Tra i vantaggi dello smart working, l’aspetto che per me è una vera e propria benedizione è il risparmio di tempo. Niente corse per non perdere le coincidenze tra una corriera e l’altra, niente malumori di primo mattino perché i mezzi sono sempre pieni murati, niente imprecazioni perché il traffico ti fa arrivare ancora una volta in ritardo, niente sospiri di rassegnazione perché a fine giornata ti ritrovi a correre di nuovo per fare il viaggio di ritorno in senso contrario. Tutto ciò per me si tramuta in molto meno stress e, soprattutto, in quasi due ore di tempo utile riguadagnato ogni giorno, permettendomi la mattina di dormire quasi un’ora in più (e per la prima volta da anni non ho sempre sonno… se non fosse una cosa così piacevole sarei quasi preoccupata di aver perso uno dei tratti della mia personalità).
Inoltre, lavorare da casa permette di concentrarsi davvero su quello che si sta facendo (o almeno, non avendo bambini per casa, per me è così), senza essere continuamente interrotti da telefoni che squillano, fax che arrivano, colleghi che chiedono cose che non c’entrano con quello che si sta facendo (apparentemente, prima di fare una telefonata le persone ci pensano due volte…) e di organizzare come si vuole la propria giornata e il proprio carico di lavoro. Un aspetto, questo dell’organizzazione, che implica anche una buona dose di responsabilità da parte di ciascun lavoratore, cosa che a me piace particolarmente.
Tra gli svantaggi, invece, annovero l‘assenza di scambio umano. Soprattutto nelle fasi iniziali di un nuovo progetto, quando si lavora in squadra, c’è bisogno di confrontarsi molto e farlo attraverso videoconferenze non è la stessa cosa che condividere uno stesso spazio. In qualche modo, per quanto alla fine assolutamente efficaci, telefonate e videocall finiscono per allungare un pochino i tempi di lavoro quando ci sono più persone che lavorano agli ingranaggi di una stessa macchina e, diciamolo, nelle giornate più difficili poter fare una pausa caffè con i propri colleghi o buttare lì una battuta quando il livello di stress sale è quello che ci salva. Ritrovarsi soli con il proprio monitor certi giorni finisce per essere un po’ pesante e anche se si può smorzare l’atmosfera facendo una telefonata, come tutti abbiamo avuto modo di provare nei mesi scorsi, stare insieme virtualmente non è la stessa cosa che vedersi in faccia e stare insieme per davvero.

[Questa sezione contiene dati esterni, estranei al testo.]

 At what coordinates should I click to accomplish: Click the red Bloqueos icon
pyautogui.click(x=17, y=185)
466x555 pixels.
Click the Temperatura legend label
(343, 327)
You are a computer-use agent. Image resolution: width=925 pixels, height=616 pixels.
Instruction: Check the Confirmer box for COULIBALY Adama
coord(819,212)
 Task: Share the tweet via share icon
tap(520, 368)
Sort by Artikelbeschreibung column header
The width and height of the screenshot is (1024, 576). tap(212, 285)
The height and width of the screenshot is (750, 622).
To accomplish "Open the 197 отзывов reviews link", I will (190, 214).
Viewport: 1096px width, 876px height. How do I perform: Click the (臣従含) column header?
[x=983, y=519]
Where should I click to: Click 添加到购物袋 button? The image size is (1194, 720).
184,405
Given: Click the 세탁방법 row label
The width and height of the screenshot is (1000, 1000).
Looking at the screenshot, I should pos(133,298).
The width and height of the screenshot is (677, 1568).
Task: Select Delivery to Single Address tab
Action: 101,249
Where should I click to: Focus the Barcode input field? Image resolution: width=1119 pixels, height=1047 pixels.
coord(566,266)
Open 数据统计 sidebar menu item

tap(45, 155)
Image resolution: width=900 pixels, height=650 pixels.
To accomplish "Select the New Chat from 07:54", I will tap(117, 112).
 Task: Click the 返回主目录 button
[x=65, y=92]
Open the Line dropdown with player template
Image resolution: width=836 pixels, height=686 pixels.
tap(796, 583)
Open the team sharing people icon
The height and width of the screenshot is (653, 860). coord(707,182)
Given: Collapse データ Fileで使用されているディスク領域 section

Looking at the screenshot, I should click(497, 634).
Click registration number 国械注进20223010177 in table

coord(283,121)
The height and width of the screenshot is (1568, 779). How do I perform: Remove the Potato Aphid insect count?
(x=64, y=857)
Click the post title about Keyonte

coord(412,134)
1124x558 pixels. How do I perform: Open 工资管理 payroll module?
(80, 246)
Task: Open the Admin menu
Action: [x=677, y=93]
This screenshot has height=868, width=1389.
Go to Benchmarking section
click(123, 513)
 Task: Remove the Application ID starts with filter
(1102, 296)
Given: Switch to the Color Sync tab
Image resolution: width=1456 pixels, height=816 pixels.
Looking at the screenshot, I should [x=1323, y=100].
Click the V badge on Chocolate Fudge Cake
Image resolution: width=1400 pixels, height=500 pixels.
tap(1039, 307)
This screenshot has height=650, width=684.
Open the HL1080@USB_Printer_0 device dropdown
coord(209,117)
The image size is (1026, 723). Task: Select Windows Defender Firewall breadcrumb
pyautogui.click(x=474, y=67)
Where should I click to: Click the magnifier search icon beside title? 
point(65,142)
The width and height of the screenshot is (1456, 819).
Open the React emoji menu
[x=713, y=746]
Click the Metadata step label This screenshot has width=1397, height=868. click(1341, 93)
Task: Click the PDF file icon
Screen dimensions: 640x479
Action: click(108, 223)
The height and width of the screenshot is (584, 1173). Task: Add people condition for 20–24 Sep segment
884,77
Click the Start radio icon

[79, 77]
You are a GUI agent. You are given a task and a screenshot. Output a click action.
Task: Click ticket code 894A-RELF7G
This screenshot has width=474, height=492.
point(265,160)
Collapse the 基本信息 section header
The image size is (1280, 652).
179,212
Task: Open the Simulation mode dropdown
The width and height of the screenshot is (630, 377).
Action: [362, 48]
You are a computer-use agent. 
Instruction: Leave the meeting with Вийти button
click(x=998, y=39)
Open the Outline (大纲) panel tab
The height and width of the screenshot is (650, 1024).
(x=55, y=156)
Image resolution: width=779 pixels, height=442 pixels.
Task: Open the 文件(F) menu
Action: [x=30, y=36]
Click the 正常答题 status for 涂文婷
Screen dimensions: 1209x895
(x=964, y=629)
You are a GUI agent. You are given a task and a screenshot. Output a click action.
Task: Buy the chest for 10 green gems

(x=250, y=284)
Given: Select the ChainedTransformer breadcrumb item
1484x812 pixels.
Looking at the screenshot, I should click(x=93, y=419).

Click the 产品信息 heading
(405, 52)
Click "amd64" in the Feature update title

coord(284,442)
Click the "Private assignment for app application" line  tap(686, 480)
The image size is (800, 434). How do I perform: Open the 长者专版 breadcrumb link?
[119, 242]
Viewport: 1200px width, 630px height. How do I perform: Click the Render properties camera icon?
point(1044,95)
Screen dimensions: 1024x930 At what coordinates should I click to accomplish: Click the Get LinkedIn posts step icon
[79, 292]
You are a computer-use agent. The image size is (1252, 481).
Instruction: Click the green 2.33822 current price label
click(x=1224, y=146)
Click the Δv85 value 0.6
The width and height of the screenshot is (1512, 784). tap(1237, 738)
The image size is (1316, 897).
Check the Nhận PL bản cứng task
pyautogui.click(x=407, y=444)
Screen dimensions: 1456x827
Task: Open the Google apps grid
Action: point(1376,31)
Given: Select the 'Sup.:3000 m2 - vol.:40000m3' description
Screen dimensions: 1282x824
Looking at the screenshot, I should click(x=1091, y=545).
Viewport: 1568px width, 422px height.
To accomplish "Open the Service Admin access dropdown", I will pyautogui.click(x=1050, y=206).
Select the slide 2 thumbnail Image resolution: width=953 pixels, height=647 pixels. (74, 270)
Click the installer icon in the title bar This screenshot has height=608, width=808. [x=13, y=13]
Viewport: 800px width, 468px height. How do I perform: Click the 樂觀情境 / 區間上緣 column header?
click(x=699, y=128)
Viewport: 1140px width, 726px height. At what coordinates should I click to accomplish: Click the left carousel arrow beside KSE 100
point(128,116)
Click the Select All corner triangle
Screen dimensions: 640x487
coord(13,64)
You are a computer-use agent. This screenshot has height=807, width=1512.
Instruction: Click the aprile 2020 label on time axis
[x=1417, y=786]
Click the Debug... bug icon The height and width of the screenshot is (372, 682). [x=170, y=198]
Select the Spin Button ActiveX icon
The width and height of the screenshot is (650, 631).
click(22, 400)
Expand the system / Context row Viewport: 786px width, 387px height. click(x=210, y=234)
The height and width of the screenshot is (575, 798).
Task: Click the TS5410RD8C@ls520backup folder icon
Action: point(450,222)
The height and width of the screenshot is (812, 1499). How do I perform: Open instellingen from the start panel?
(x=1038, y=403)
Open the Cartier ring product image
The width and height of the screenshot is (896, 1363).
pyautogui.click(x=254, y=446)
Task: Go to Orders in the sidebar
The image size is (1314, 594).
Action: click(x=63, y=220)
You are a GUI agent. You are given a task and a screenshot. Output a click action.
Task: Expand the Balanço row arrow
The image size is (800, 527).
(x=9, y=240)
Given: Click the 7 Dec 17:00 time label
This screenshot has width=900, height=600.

Per tutte queste ragioni, come accennato in apertura di post, credo che un’alternanza tra le due modalità di lavoro potrebbe essere la chiave definitiva per permetterci di lavorare in modo più sereno, più sano e, forse, anche un po’ più felice. Andando in ufficio quando a essere più necessario è l’aspetto di condivisione e restando a casa quando invece c’è da mettersi a testa bassa e portare a termine i propri compiti si potrebbero raggiungere nuovi equilibri in modo più efficiente rispetto al passato, sia all’interno della sfera lavorativa che nel bilanciamento tra il tempo che ciascuno di noi deve dedicare al lavoro e quello che invece viene dedicato a tutti gli altri aspetti della vita.